The word "abstraction" is vague in most contexts within the AI community. Has AlphaGo learned abstractions? I don't think the question is relevant. AlphaGo clearly represents some knowledge of the game in its neural weights, but its interface with the world is purely through selecting Go moves. It doesn't need to represent any specific type of abstraction in any specific way to play at a superhuman level. In contrast, I consider the fundamental challenge of mathematical theorem proving to be that:

Given a fixed set of abstractions, there is only a small set of theorems can feasibly be proved; worse, there are only a small number of theorems that can even feasibly be *stated*. The main challenge of mathematics is to develop the abstractions that permit short statements and proofs of the phenomena you want to establish.
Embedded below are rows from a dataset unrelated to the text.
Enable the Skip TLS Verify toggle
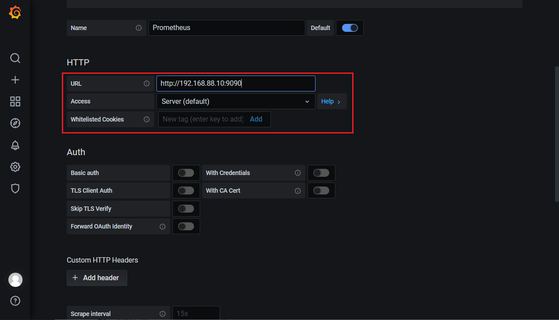This screenshot has height=320, width=559. 186,209
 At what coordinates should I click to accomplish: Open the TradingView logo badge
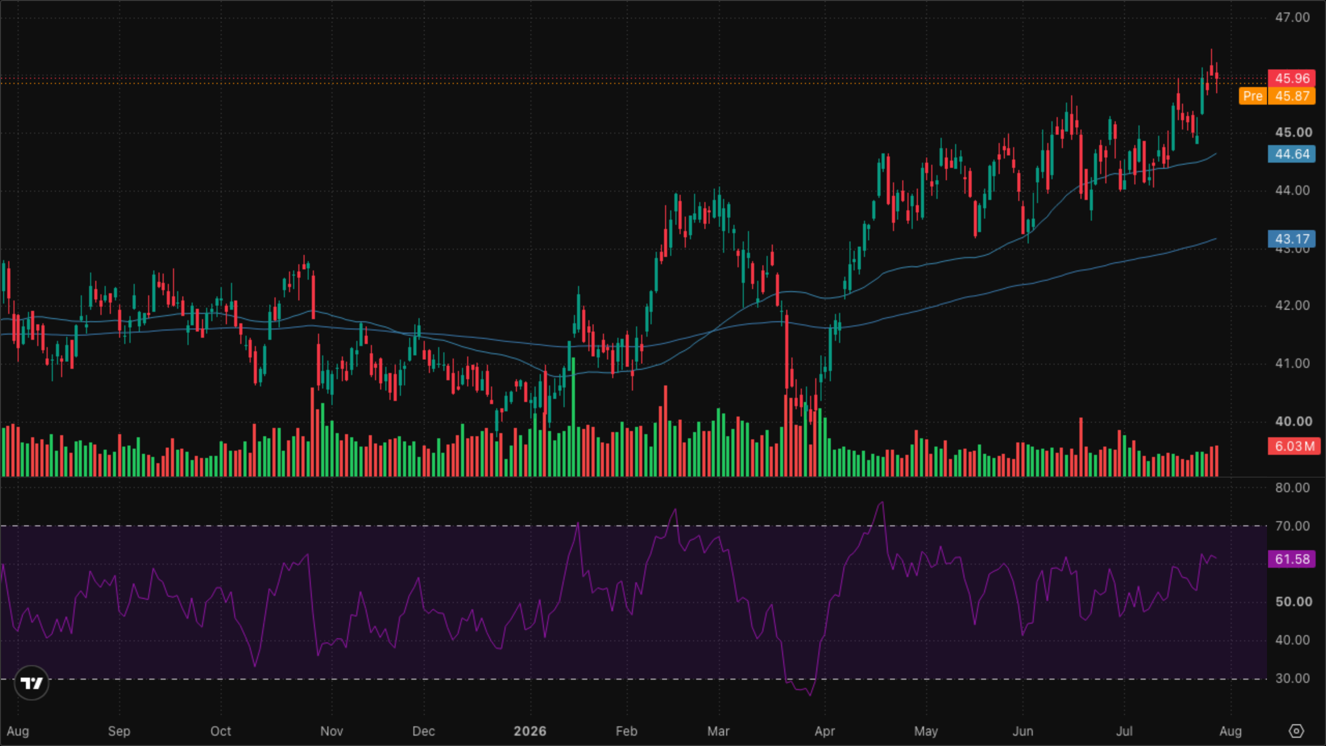(x=32, y=683)
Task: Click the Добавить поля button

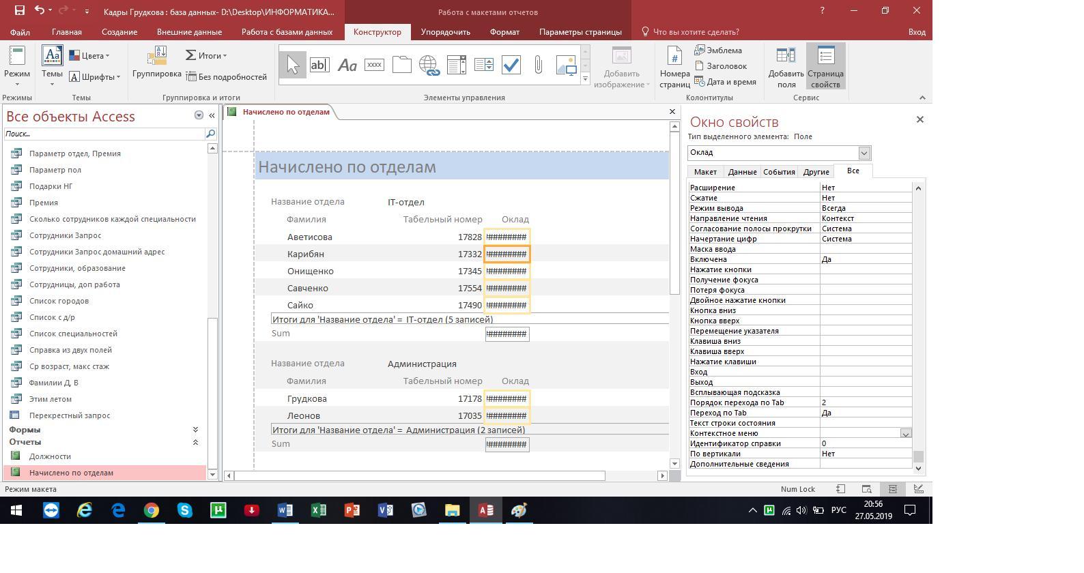Action: coord(786,67)
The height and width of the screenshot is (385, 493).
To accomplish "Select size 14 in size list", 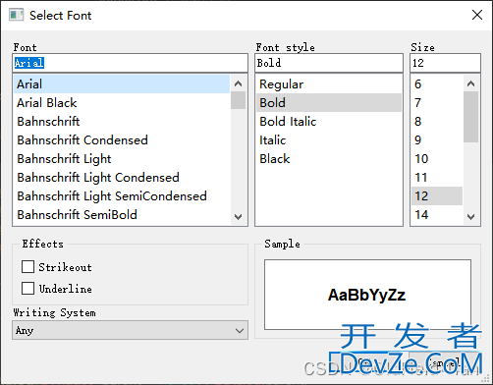I will tap(437, 215).
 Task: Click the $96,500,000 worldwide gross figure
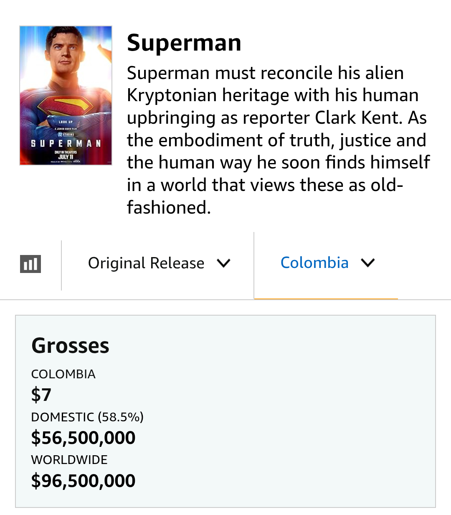(x=84, y=481)
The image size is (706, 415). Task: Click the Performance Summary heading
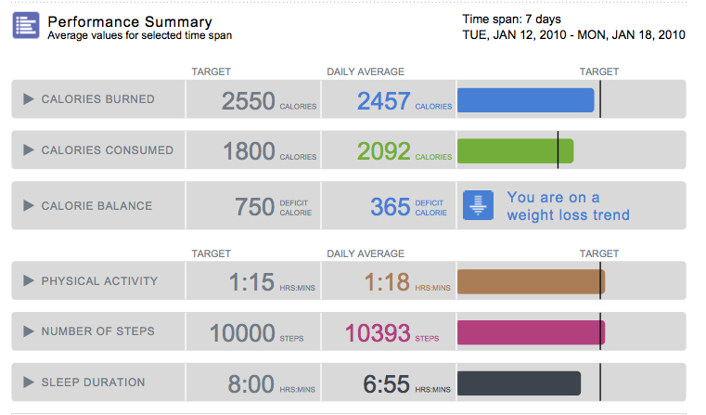click(130, 21)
Let's make "abstraction" precise. There are three types of abstractions in mathematics:

- Definitional abstractions
- Declarative abstractions
- Procedural abstractions

A *definitional abstraction* is a new function that stands for a concept. For example, *prime number* is a definitional abstraction, since it corresponds to defining a function *prime* as follows:
\[ \text{definition prime}(n : \mathbb{N}) := n > 1 \wedge \forall m, \text{divides}(m, n) \to m = 1 \vee m = n \]
Note that the body of a definition can depend on other definitional
abstractions (e.g. *prime* depends on *divides*). Towers of definitions that
depend on each other allow exponential compression of theorem
statements. Even the
*statement* of the trivial theorem \( (0 : \mathbb{R}) = (0 :
\mathbb{R}) \) is unimaginably vast without definitional abstractions,
since without the abstraction of \( \mathbb{R} \) it would involve
e.g. equivalence classes of Cauchy sequences, which in turn require
more abstractions to state concisely, until eventually reaching the
primitives of set theory.

A *declarative abstraction* is a theorem that has been proved, for example:
\[ \forall (n : \mathbb{N}), n > 1 \wedge \neg \text{prime}(n) \to \exists m, m > 1 \wedge m < n \wedge \text{divides}(m, n) \]
The proofs of such theorems may use other theorems, and so towers of
declarative abstractions that depend on each other allow exponential
compression of proofs, on top of the compression acheived by
definitional abstractions.

A *procedural* abstraction is a program (also called
a *tactic*) that lives outside the logic itself and that
automates some aspect of the proving process, in either a complete or
a heuristic way. An example tactic is one that decides if two
arithmetic expressions are equal modulo associativity and
commutativity by sorting both sides and comparing for syntactic
equality. Without such a procedural abstraction, one would need to
tediously rewrite with the commutativity and associativity lemmas a
number of times that scales superlinearly with the size of the terms.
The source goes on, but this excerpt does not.